“We do not own our lives. We just take care of them.”

Les Kaye (Zen teacher) in one of the books that I am reading.  So much shifting in this journey.  Feeling my impermanence so strongly.  How short our transient, little lives really are.  Does it make such a big difference to live for 50 versus 80 years?  Death is certain at the end of the road, no matter how long or short.  To really feel that, to live it.  Now that I have been touched by cancer, I just can’t escape the truth about how impermanent my life really is.  Yes, my prognosis is fairly good but there is no security that the cancer won’t return.  I can’t take life for granted anymore and I realize that I never really could.  But I did, anyway.

Now that I feel the shadow of death in the wings, I can’t shake it.  I feel how inevitable it is.  How my thinking of what is happening is like a tiny spec of the whole picture.  And that I am not in control.  I may be afraid of recurring cancer and get hit by a bus tomorrow.  We just don’t know.  We hold (and care for) this precious life, that’s all and we don’t know for how long.  But we are here now and behold so much.

Owning our lives is delusion.  Really it is our suffering.  Born out of fear, it gives us a feeling of control and entitlement.  Truly, there is nothing to hold on to.  We don’t know where we’ve come from and we don’t know where we are going to.  Thinking we could own our lives we attempt to cheat death.  But death will not be cheated, it will one fine day have the last word….  And who’s life is this anyway?  Who is the one doing the living and the dying?  Nothing to hold on to.  We try to define who we are and aren’t, we constantly try to find substance within ourselves, to solidify our illusion of something permanent.  We think that we feel better the more in control we are, but actually the opposite is true:  owning, clinging, being attached to our lives only perpetuates our suffering.  Ironically the very pain that we try to escape from we hold on to and even feed….

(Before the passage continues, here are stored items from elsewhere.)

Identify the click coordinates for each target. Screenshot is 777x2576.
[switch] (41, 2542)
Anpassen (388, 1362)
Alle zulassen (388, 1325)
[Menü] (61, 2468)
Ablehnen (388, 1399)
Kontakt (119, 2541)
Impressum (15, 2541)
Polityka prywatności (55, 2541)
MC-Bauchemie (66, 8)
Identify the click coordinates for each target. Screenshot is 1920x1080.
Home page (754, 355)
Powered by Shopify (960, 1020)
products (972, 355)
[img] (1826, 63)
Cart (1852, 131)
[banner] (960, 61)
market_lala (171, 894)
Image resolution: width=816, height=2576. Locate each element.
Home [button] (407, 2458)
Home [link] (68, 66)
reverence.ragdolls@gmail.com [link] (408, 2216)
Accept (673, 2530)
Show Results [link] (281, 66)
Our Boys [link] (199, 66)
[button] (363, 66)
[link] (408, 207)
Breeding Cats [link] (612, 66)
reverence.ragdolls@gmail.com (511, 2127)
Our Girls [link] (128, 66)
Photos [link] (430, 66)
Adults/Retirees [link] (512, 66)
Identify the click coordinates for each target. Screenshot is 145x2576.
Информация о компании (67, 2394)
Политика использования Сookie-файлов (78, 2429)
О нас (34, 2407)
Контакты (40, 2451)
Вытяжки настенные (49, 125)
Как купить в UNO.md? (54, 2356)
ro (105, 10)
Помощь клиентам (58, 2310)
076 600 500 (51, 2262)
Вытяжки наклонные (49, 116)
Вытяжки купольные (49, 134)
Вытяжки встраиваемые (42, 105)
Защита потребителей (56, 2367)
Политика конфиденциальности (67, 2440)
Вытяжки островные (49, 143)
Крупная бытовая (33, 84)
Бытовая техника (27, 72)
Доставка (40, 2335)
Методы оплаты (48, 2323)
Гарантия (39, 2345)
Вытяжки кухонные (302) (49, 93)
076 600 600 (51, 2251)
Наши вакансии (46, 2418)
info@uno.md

But when something happens that shatters the delusion, like realizing our transient nature, our mortality, we are truly set free and given a chance to awaken to a new life.  When we surrender our lives, when all is lost, when the rug is pulled out from under our feet, who is left?  Who is that person feeling immerse gratitude for being here now?  The one that greets every moment with appreciation and wonder.  Why are the colors more vibrant than ever before and every little thing counts?

Nothing taken for granted anymore.  Giving up our “ownership” of life, in the empty and naked space of our being-ness, we are invited to begin a stewardship of our lives.  To take care of this precious life, this body, this mind and healing heart.  Unconditionally, and without attachment to outcome.  The gift may be greater than anything we can even remotely imagine.